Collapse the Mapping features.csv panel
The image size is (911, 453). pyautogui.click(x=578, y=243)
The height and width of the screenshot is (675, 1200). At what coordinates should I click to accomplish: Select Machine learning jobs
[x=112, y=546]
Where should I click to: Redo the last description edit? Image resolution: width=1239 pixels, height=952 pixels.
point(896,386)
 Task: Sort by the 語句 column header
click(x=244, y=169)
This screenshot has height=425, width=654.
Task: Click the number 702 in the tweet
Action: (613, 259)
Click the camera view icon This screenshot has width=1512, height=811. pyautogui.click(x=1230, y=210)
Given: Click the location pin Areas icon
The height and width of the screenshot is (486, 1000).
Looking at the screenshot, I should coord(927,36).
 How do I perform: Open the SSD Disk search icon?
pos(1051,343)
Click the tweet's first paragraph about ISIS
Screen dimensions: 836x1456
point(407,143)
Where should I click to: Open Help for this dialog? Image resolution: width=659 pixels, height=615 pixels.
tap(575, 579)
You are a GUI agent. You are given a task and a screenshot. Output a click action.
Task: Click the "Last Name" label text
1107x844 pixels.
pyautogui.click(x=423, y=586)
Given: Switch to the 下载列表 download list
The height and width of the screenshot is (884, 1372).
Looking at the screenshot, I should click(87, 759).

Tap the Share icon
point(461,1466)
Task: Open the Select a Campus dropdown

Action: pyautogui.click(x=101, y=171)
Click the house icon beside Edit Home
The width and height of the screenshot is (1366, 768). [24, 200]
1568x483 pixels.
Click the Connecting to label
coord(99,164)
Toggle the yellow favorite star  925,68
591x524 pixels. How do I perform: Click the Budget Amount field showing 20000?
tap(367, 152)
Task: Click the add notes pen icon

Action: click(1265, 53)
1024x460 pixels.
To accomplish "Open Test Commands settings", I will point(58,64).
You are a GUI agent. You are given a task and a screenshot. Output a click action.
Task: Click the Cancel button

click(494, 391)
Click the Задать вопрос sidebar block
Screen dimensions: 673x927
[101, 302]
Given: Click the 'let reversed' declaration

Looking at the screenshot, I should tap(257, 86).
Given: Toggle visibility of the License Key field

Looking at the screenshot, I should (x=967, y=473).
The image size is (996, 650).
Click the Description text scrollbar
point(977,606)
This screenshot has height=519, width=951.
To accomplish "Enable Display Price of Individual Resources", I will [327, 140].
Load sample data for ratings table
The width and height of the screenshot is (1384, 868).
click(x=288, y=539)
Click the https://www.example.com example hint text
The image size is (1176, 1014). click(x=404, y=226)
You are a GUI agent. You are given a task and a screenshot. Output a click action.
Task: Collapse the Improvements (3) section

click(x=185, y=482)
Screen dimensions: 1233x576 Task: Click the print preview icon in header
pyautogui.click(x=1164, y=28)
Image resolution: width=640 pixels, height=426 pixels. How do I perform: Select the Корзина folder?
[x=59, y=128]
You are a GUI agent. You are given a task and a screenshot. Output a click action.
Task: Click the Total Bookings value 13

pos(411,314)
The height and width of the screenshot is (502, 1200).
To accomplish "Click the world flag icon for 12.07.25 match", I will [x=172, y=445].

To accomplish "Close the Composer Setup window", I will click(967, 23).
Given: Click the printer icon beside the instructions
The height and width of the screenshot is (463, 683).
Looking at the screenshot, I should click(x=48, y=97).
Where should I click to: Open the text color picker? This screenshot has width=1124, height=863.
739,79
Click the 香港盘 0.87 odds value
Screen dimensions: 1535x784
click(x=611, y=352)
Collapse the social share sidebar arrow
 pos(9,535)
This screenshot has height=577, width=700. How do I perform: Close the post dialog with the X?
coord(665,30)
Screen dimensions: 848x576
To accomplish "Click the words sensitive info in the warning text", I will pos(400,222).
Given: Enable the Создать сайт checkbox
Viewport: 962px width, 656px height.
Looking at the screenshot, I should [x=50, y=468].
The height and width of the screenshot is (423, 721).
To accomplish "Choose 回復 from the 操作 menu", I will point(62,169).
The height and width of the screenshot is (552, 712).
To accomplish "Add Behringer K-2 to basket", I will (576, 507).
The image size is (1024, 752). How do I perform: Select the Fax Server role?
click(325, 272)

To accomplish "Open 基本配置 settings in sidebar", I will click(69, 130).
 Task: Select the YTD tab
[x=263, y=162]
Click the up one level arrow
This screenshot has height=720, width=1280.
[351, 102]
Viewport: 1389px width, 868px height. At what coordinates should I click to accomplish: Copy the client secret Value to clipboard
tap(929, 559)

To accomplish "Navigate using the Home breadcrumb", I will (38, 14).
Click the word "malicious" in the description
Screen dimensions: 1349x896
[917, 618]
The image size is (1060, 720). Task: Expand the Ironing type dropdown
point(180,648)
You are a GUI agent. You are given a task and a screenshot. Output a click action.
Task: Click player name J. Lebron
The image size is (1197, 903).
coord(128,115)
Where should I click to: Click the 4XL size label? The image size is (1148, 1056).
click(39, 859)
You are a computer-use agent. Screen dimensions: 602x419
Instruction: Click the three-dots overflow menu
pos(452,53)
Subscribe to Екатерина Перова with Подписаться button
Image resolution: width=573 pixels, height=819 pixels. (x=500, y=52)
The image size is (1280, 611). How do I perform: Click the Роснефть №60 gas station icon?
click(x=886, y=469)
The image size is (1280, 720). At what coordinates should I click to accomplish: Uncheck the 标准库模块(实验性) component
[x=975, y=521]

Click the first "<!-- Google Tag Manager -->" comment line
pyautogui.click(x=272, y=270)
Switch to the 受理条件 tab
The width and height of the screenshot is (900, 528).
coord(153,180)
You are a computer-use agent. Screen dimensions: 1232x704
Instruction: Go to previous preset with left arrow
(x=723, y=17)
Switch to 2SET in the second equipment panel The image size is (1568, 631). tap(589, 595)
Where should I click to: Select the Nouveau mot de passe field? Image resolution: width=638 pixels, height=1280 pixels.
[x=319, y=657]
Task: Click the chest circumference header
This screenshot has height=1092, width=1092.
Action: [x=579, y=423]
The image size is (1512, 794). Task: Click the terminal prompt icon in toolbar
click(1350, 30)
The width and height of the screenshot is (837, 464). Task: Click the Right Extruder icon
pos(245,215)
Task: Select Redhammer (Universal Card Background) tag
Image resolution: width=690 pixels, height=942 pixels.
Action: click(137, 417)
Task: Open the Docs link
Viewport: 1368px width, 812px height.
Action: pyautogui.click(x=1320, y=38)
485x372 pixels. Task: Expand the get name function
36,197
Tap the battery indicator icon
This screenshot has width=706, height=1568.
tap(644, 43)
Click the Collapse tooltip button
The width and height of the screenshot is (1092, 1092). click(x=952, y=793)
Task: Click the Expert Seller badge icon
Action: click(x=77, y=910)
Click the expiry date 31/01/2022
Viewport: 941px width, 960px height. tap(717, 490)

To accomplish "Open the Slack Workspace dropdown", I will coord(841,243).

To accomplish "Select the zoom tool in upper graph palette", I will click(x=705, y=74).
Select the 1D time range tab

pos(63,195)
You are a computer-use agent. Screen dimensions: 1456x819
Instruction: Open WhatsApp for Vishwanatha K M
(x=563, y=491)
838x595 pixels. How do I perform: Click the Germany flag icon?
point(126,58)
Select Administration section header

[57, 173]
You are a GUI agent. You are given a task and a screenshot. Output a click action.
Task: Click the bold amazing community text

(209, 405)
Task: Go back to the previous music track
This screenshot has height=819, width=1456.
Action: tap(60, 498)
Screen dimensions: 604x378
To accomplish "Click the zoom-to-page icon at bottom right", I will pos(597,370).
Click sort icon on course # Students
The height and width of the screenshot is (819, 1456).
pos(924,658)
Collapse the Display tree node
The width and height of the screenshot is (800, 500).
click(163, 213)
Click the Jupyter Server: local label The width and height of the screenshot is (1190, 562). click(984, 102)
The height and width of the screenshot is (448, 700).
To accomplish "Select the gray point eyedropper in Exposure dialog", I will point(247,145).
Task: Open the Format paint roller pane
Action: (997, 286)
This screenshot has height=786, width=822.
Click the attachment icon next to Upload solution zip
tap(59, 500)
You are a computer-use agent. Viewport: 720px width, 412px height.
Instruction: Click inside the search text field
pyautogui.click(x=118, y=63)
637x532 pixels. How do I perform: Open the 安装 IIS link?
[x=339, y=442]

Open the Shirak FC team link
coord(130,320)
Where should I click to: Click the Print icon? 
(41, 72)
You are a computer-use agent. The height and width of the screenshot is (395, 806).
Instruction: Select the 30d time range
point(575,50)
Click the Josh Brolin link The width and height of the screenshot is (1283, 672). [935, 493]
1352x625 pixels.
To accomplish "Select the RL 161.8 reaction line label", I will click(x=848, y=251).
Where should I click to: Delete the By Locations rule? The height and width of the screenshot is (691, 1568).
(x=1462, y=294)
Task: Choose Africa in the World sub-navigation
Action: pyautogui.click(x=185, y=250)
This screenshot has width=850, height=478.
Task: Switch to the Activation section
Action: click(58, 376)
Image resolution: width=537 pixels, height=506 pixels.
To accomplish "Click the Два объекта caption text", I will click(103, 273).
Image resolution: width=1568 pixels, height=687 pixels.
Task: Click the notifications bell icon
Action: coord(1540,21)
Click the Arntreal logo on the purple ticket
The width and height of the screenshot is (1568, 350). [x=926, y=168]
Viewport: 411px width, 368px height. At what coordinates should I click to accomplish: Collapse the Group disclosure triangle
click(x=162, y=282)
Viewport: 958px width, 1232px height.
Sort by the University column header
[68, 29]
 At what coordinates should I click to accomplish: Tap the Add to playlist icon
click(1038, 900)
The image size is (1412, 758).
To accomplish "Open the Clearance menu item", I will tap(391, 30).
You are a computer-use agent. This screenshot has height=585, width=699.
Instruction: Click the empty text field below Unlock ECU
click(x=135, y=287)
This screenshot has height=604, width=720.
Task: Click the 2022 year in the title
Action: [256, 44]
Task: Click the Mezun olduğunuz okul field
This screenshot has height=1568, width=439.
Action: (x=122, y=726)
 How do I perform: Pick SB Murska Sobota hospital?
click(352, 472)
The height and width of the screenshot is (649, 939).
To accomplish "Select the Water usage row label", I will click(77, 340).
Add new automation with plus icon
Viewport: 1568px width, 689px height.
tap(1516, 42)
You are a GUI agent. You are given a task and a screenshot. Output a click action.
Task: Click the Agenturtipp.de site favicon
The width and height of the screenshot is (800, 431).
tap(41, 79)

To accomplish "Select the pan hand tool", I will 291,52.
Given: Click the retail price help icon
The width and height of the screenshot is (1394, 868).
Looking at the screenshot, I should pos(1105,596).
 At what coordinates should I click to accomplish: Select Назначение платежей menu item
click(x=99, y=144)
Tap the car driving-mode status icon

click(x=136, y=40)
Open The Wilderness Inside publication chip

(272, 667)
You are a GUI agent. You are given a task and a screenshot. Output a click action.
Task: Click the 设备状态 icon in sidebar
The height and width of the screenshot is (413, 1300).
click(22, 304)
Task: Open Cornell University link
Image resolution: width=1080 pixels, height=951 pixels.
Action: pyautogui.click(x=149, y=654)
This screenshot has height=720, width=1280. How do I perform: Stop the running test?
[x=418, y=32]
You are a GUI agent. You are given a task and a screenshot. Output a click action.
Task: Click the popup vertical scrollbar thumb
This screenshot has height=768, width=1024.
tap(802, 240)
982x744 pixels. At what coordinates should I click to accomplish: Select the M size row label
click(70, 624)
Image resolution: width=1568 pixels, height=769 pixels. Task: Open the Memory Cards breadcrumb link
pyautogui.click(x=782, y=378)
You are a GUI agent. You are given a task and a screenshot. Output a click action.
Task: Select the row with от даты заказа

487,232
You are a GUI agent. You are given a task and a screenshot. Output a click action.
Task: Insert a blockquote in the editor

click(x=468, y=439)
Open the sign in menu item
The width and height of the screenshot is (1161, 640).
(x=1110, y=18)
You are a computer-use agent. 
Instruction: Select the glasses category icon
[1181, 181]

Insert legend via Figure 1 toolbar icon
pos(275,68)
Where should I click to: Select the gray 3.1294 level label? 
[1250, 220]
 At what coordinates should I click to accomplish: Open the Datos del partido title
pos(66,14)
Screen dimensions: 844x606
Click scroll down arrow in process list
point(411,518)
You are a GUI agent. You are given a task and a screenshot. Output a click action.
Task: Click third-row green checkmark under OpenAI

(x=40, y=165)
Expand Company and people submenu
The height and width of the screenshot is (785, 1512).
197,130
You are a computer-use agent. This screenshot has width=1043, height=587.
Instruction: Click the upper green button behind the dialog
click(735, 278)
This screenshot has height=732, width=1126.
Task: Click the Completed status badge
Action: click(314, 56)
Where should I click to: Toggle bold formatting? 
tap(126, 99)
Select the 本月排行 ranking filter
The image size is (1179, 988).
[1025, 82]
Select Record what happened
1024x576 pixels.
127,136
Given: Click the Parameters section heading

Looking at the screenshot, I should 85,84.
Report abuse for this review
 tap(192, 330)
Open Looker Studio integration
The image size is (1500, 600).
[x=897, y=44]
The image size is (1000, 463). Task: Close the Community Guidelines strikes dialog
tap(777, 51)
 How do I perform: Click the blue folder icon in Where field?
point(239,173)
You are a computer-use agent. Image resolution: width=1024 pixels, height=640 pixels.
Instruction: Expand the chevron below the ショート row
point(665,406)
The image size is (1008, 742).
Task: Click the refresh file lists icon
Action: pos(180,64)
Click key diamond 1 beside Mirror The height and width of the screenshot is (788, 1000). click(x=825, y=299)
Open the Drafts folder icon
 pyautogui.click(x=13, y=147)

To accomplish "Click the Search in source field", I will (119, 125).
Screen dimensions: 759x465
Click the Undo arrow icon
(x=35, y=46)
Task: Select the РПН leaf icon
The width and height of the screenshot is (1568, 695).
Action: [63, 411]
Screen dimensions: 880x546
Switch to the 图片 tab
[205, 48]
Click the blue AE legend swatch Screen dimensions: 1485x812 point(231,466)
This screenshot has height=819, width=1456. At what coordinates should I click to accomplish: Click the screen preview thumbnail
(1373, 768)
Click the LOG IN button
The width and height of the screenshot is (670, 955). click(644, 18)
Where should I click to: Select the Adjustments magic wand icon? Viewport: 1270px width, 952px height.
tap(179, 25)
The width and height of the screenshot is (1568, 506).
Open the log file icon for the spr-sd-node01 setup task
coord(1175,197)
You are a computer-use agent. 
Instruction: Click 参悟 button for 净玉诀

....................

Task item => Retype exactly the lines from the first line of the records above through the line containing "Toggle the yellow", both included, and nothing else.

Reply =>
Collapse the Mapping features.csv panel
The image size is (911, 453). pyautogui.click(x=578, y=243)
The height and width of the screenshot is (675, 1200). At what coordinates should I click to accomplish: Select Machine learning jobs
[x=112, y=546]
Where should I click to: Redo the last description edit? Image resolution: width=1239 pixels, height=952 pixels.
point(896,386)
 Task: Sort by the 語句 column header
click(x=244, y=169)
This screenshot has height=425, width=654.
Task: Click the number 702 in the tweet
Action: (613, 259)
Click the camera view icon This screenshot has width=1512, height=811. pyautogui.click(x=1230, y=210)
Given: Click the location pin Areas icon
The height and width of the screenshot is (486, 1000).
Looking at the screenshot, I should coord(927,36).
 How do I perform: Open the SSD Disk search icon?
pos(1051,343)
Click the tweet's first paragraph about ISIS
Screen dimensions: 836x1456
point(407,143)
Where should I click to: Open Help for this dialog? Image resolution: width=659 pixels, height=615 pixels.
tap(575, 579)
You are a GUI agent. You are given a task and a screenshot. Output a click action.
Task: Click the "Last Name" label text
1107x844 pixels.
pyautogui.click(x=423, y=586)
Given: Switch to the 下载列表 download list
The height and width of the screenshot is (884, 1372).
Looking at the screenshot, I should click(87, 759).

Tap the Share icon
point(461,1466)
Task: Open the Select a Campus dropdown

Action: pyautogui.click(x=101, y=171)
Click the house icon beside Edit Home
The width and height of the screenshot is (1366, 768). [24, 200]
1568x483 pixels.
Click the Connecting to label
coord(99,164)
Toggle the yellow favorite star  925,68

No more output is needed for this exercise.